Task to carry out:
Write out the whole listing below so that every line matches exactly.

Record set:
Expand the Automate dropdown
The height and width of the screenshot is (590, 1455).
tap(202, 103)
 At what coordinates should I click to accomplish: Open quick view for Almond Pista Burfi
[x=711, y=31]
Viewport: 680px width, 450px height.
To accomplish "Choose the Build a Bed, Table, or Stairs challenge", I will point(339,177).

Answer to this task:
Expand the Automate dropdown
The height and width of the screenshot is (590, 1455).
tap(202, 103)
 At what coordinates should I click to accomplish: Open quick view for Almond Pista Burfi
[x=711, y=31]
Viewport: 680px width, 450px height.
To accomplish "Choose the Build a Bed, Table, or Stairs challenge", I will point(339,177).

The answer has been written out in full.